For the printf, a is passed as an unsigned int. Since %d requires an int the behavior is undefined by the C standard. But your implementation appears to have reinterpreted the unsigned value 4294967295, which has all bits set, as as a signed integer with all-bits-set, i.e. the two's-complement value -1. This behavior is common but not guaranteed.

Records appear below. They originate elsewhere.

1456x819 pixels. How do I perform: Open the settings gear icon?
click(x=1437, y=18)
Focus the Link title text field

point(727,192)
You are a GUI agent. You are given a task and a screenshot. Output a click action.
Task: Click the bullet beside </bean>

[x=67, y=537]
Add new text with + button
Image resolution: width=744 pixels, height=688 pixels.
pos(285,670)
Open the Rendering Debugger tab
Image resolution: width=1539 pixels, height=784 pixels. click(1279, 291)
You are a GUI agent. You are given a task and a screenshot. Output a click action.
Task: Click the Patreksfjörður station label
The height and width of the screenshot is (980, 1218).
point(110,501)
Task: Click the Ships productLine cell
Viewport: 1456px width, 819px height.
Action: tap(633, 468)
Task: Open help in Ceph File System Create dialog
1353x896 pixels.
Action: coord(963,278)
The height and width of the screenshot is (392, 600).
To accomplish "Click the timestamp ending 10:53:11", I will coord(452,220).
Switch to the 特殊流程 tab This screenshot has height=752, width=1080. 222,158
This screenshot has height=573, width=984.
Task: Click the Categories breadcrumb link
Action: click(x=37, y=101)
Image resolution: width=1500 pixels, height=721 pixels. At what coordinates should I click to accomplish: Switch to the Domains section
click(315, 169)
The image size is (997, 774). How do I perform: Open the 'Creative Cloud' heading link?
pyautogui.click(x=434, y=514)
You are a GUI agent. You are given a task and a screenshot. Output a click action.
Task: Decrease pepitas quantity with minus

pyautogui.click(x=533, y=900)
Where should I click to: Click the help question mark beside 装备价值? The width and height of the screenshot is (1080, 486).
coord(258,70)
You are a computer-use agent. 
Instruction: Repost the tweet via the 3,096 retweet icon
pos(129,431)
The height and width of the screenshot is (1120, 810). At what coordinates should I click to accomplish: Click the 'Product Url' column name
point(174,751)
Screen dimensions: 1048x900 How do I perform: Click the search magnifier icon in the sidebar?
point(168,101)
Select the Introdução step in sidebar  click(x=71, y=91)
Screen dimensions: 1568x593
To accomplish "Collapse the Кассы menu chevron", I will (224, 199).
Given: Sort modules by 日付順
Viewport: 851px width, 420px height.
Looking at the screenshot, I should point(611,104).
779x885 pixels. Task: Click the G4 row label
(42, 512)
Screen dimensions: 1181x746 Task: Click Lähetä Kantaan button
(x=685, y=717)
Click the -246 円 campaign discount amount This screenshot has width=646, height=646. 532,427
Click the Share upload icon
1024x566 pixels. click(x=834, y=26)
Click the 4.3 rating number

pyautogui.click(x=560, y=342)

Variable assignment is done to the amount of memory of the type of the variable (e.g., short is 2 bytes, int is 4 bytes, in 32 bit hardware, typically). Sign of the variable is not important in the assignment. What matters here is how you are going to access it. When you assign to a 'short' (signed/unsigned) you assign the value to a '2 bytes' memory. Now if you are going to use '%d' in printf, printf will consider it 'integer' (4 bytes in your hardware) and the two MSBs will be 0 and hence you got [0|0](two MSBs) [-1] (two LSBs). Due to the new MSBs (introduced by %d in printf, migration) your sign bit is hidden in the LSBs and hence printf considers it unsigned (due to the MSBs being 0) and you see the positive value. To get a negative in this you need to use '%hd' in first case. In the second case you assigned to '4 bytes' memory and the MSB got its SIGN bit '1' (means negative) during assignment and hence you see the negative number in '%d' of printf. Hope it explains. For more clarification please comment on the answer.
NB: I used 'MSB' for a shorthand of higher-order byte(s). Please read it according to the context (e.g., 'SIGN bit' will make you read like 'Most Significant Bit'). Thanks.